Tâches demandées
1. Dans le récit de voyage sur les fjords norvégiens, quelle localité reçoit la palme de la morosité ?
2. Prolongez le récit de voyage sur les fjords norvégiens à la suite de sa dernière phrase.

Texte présenté
====
C'est cela qui surprend, et qu'on reconnaît comme unique. Non pas tant l'association (connue) de la mer et de la montagne, mais cette intrusion profonde et lointaine du niveau zéro de l'océan dans un paysage de type alpin ou pyrénéen. De gros navires remontent ces fjords. Imagine-t-on un voilier au mouillage sur le lac de Gaube, un bateau de croisière voguant du golfe du Lion jusque dans une station de ski de Haute Savoie ? C'est cela que l'on voit, dans un paysage de fjord norvégien.
Dès lors, on peut s'arrêter cent fois, contempler, photographier, tenter de fixer des contours, la lumière, les reflets du ciel, des arbres ou de la falaise, la vue d'un village avec sa petite église en bois, mais ce qui plaît surtout, c'est d'avancer dans le paysage, de découvrir, perdre et redécouvrir le fjord au détour d'un virage, au point de bascule d'un col, de plonger vers lui, de le longer, de le contourner, de le franchir, parfois, puis de le perdre à nouveau. En voici un autre. Ou n'est-ce pas le même ? Car l'incision n'est pas linéaire, et les replis du bleu sont nombreux : méandres, petits golfes, élargissements, rétrécissements. Tout est fait pour donner le change.
Alors changeons, roulons.

Les villages :

Villages ou petites villes ? On en traverse plusieurs, le long de la route 13, jusqu'à l'embarcadère de Kinsarvik : Sand, Roldal, Odda, Tyssedal, Lofthus. Chacun mérite un court arrêt, ne serait-ce que pour aller voir sa petite église (toujours en bois). A part cela, tous m'ont paru vides, tristes, suintant l'ennui. Peut-être la saison touristique ne bat-elle pas encore son plein. Ou ces stations sont-elles plus fréquentées pendant la période des sports d'hiver ? En tous cas, c'est à Odda que je décerne la palme de la morosité. Tournant le dos à son statut de station thermale, elle s'est orientée au XXème siècle vers la production d'énergie hydroélectrique. Las ! la clientèle des thermes a d'abord fui les usines, puis la houille blanche a perdu tout son intérêt depuis la découverte du pétrole en mer du Nord. Lui restent des installations rouillées, les camping cars de passage et le ski. Cela me rappelle un peu certains villages des vallées pyrénéennes. En moins bien.

Bergen :

Bergen, que j'ai pourtant visitée sous des trombes d'eau, m'a tout de suite parue plus animée et plus vivante qu'Oslo. Deux quartiers (tout proches) attirent du monde.

Le port d'abord : Les quais historiques de Bryggen, ancienne ville dans la ville, affiliée à la ligue hanséatique et donc sous contrôle allemand du XVème au XVIIIème siècle, restent chargés d'histoire. Pourtant, les maisons qui bordent ce bassin en U ont entièrement brûlé à plusieurs reprises et n'ont été que partiellement reconstruites à l'identique. Mais il reste un site plein de charme et de vie, même si les touristes et les bateaux de plaisance constituent aujourd'hui l'essentiel de son activité.
====
Données fournies

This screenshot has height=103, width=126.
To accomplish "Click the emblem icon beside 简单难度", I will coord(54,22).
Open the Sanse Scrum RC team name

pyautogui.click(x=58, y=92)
====
Réponses aux tâches
1. Odda.

2.
Sur le marché au poisson, on vend (cher) les spécialités bien connues de pays scandinaves : saumon sauvage, harengs séchés et fumés, et même baleine. On fait volontiers goûter le passant curieux et gourmand. Ici, tout le monde parle français, comme par hasard !
Dans ce quartier, on peut se dispenser de la visite à l'Hanseatik Museum. C'est cher et on n'y apprend rien, sauf peut-être si on n'a jamais entendu parler de la Hanse auparavant. Quelques objets hétéroclites, un tonneau par ci, un livre de comptes par là, un ou deux costumes d'époque (sans qu'on vous dise laquelle), deux ou trois cartes, bien peu de choses... Seul intérêt : les salles sont les pièces d'une des maisons reconstruites après le dernier incendie de 1955.
Le port d'aujourd'hui, le vrai, est situé un peu plus loin et semble très actif. J'y ai vu de nombreux bateaux de commerce. C'est aussi le point de départ de l'express côtier, qui conduit les voyageurs en croisière jusqu'à Kirkenes. De dimensions plus raisonnables que les buildings flottants de Méditerranée ou des caraïbes, il fait la même route que moi, en 11 jours, par la mer. J'aurai donc l'occasion de le revoir, lui ou un de ses frères, dans un autre port. Tiresias aime bivouaquer sur les quais.

L'autre quartier est à la fois plus commercial et plus culturel. A proximité d'un petit lac, en plein centre, on trouve une grande rue piétonne, avec un monument à la gloire des marins et découvreurs norvégiens et, un peu plus loin, des statues de célébrités locales : le violoniste Ule Bulle et le dramaturge Holberg. Devant le théâtre national, Ibsen, qui en fut le directeur, a, bien sûr, toute sa place.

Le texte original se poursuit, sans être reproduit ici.